14 janvier 2016
Le retour de Stéphane Fallu
Par: Le Courrier
Stéphane Fallu présente Bon deuxième au Centre des arts Juliette-Lassonde le 22 janvier dès 20 h 30. Karine Dufour ©

Stéphane Fallu présente Bon deuxième au Centre des arts Juliette-Lassonde le 22 janvier dès 20 h 30. Karine Dufour ©

Une décennie s’est écoulée entre les deux derniers spectacles de Stéphane Fallu. Depuis le mois de mars, l’humoriste ­parcourt le Québec pour présenter son nouveau one-man-show intitulé Bon ­deuxième. Il s’arrêtera au Centre des arts Juliette-Lassonde le 22 janvier.

Malgré son humour généralement léger, Fallu insère tout de même un message avec Bon deuxième. Comme son titre l’indique, être premier dans tout ce qu’on entreprend n’est pas toujours la position optimale ­selon lui. « Dans mon spectacle, je parle beaucoup du souci de performance qui s’est instauré depuis quelque temps dans notre société. Je trouve que c’est bien d’être un bon deuxième aussi. Ça veut dire qu’on est bon dans ce que l’on fait sans subir la pression associée à la première place », soutient-il.

L’humoriste et jeune papa met en ­lumière la pression que vivent souvent les parents. Le besoin d’être les meilleurs ­modèles possible et de prétendre savoir ce qui est le mieux pour leurs enfants. Pourtant, ceux-ci finiront tout de même par faire leurs propres erreurs quoiqu’il arrive.

« Dans mon spectacle, j’aime rire des gens qui croient exceller, mais finalement pas tant que ça. Par exemple, ça ne sert à rien d’être premier au boulot si tu es deuxième à la maison, pour ta famille. Je parle aussi des relations de couple avant et après le ­mariage, du bilinguisme, des obligations en société et de bien d’autres sujets. Je ­souhaite offrir un spectacle intime, comme si je parlais directement avec les spectateurs », explique Fallu.

Pour son deuxième spectacle, l’humoriste a su s’entourer d’une belle équipe. ­Dominic Sillon a collaboré à titre de script-éditeur et Martin Cloutier à la mise en scène.

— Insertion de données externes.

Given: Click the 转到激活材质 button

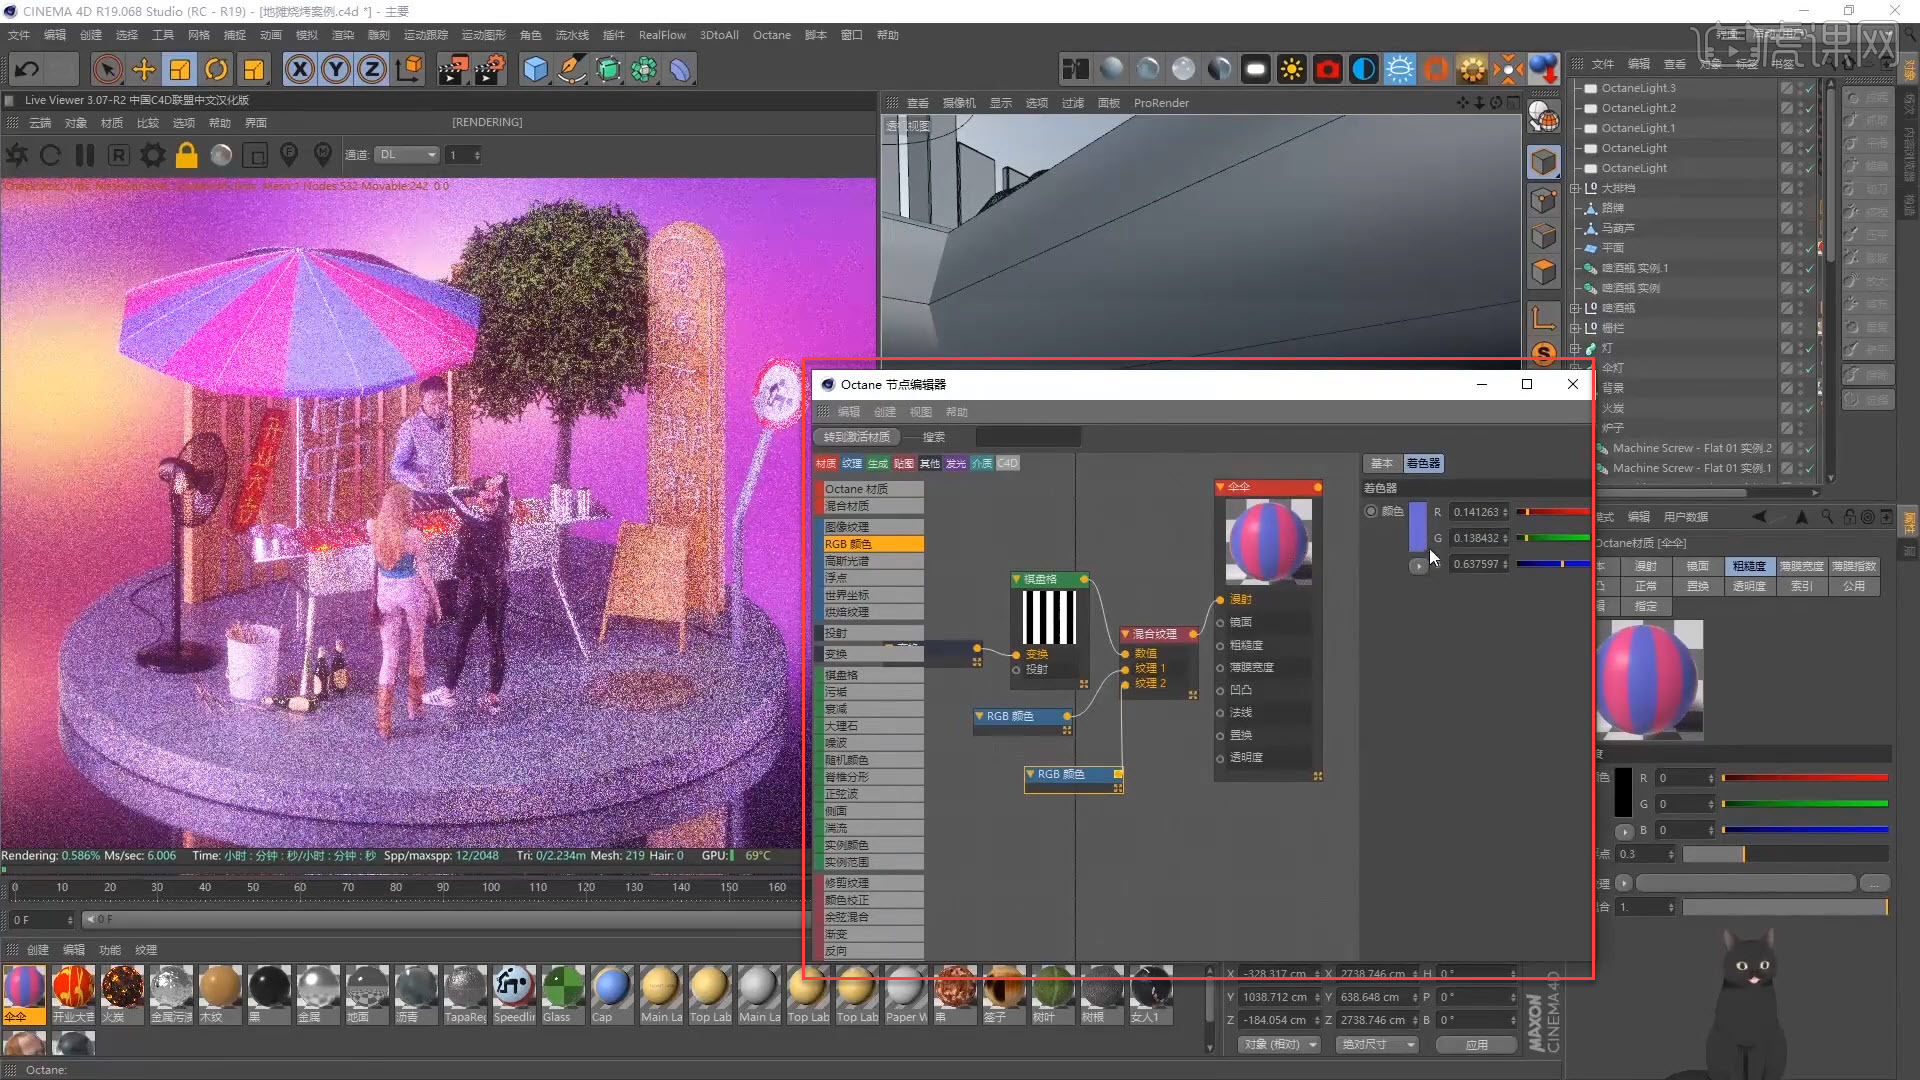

Chacun a su apporter une touche bien particulière.

« Dominic m’a permis d’avoir un meilleur esprit de synthèse par rapport à mes textes. Il est bon pour cibler les choses ­importantes. Il comprend bien la folie de mon personnage qui est, avouons-le, un peu perdu (rires). Pour Martin, c’est plutôt au niveau de la rigueur dans ­l’apprentissage des textes ou des déplacements. Il m’a beaucoup aidé à bien cerner et incarner mon personnage », précise ­l’humoriste.

Lorsqu’on lui demande comment il ­décrirait son spectacle à un inconnu qui n’a ­aucune idée de qui il est, Stéphane Fallu ­répond que ce dernier ne doit sûrement pas avoir le câble, mais surtout qu’il doit ­s’attendre à un beau moment de folie. « Mon personnage a beaucoup évolué ­depuis le temps de mon dernier spectacle. Il est plus nuancé et peut-être un peu moins égaré (rires). Je dirais aussi que chaque ­numéro est différent. Ils peuvent être ­perçus comme des tableaux avec des thèmes précis. J’ai également ajouté de la musique dans certains numéros. Mon spectacle ressemble un peu à un show de variétés. Bref, je dirais à quelqu’un qui ne me connaît pas que je suis une belle bibitte à découvrir », dit-il en riant.

Le côté intimiste sera bien recréé grâce à l’Espace Rona que propose le CAJL.

« Je suis très heureux de revenir à Saint-Hyacinthe pour une deuxième fois. J’aime bien l’ambiance et l’environnement que suggère l’Espace Rona. Je suis un gars de stand-up et de cabaret. La salle se ­rapproche très fortement de ce genre de spectacle. Je suis content, car ça va me ­permettre d’avoir la proximité que je ­recherche avec mon public », conclut Fallu.